Lógicamente la única solución razonable es la primera: que sean las facultades experimentadas las que se encarguen de formar a los alumnos de Grado y que no se permita la apertura de nuevas facultades a las que no les podemos responsabilizar de la formación de los futuros médicos por carecer de la experiencia ni garantías contrastables.

E: ¿Considera usted, a título personal, que la política de aumento de Facultades y plazas ha sido acertada?

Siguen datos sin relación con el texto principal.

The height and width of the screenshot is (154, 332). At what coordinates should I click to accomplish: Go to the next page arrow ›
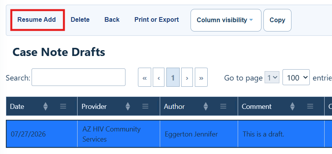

R: Personalmente, y compartiendo los criterios de la CNDFM, creo que no ha sido acertada. Como evidencian los datos actuales el número de médicos en busca de empleo o en situación de paro se ha disparado y sigue aumentando, además en los dos últimos años cerca de 6.000 médicos españoles se han visto obligados a ejercer al extranjero o están tramitando su salida. Está muy claro que las autoridades responsables han cometido errores graves en la planificación de necesidades de médicos que ha tenido como consecuencia el incremento del número de estudiantes y de Facultades de Medicina. Entre todos, incluyendo Ministerios, Consejerías, ANECA y agencias autonómicas, CNDFM, Conferencia de Rectores, Foro de la Profesión Médica y expertos tenemos que  buscar soluciones a este problema que sin duda pasa de manera inmediata por frenar la apertura de nuevas Facultades y planificar correctamente las necesidades futuras de médicos. De esta manera ofreceremos una formación de calidad a nuestros médicos que, insisto, son un pilar fundamental para garantizar la sostenibilidad del Sistema Nacional de Salud.

E: ¿Cree que el gran flujo emigratorio hacia el resto de Europa de médicos ya formados está justificado por motivos laborales o la apreciación del mercado de trabajo por los médicos jóvenes está deformada?

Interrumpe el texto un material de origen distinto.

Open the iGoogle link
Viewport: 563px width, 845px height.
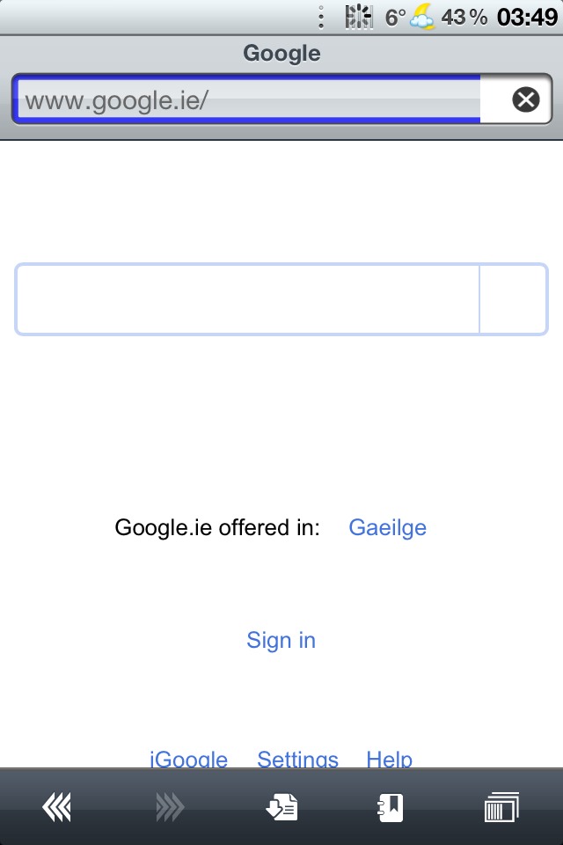(x=189, y=759)
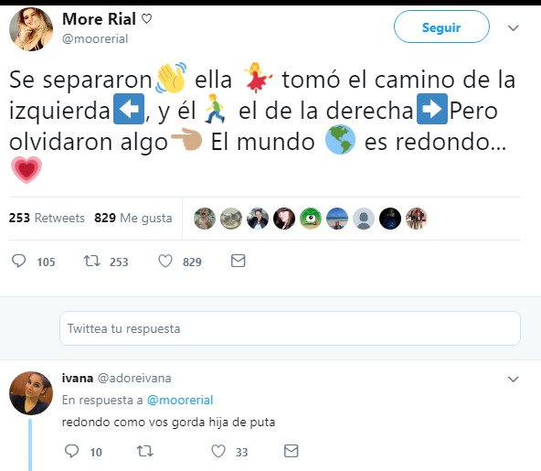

R: Como decía anteriormente la mayoría de los médicos que han emigrado lo han hecho ante la imposibilidad de un puesto de trabajo en España. Sólo una mínima proporción lo han decidido para mejorar su formación.

E: Muchísimas gracias por atender a mis preguntas. Espero que esto sirva para que los estudiantes nos involucremos más en lo que afecta a nuestro no tan lejano futuro profesional.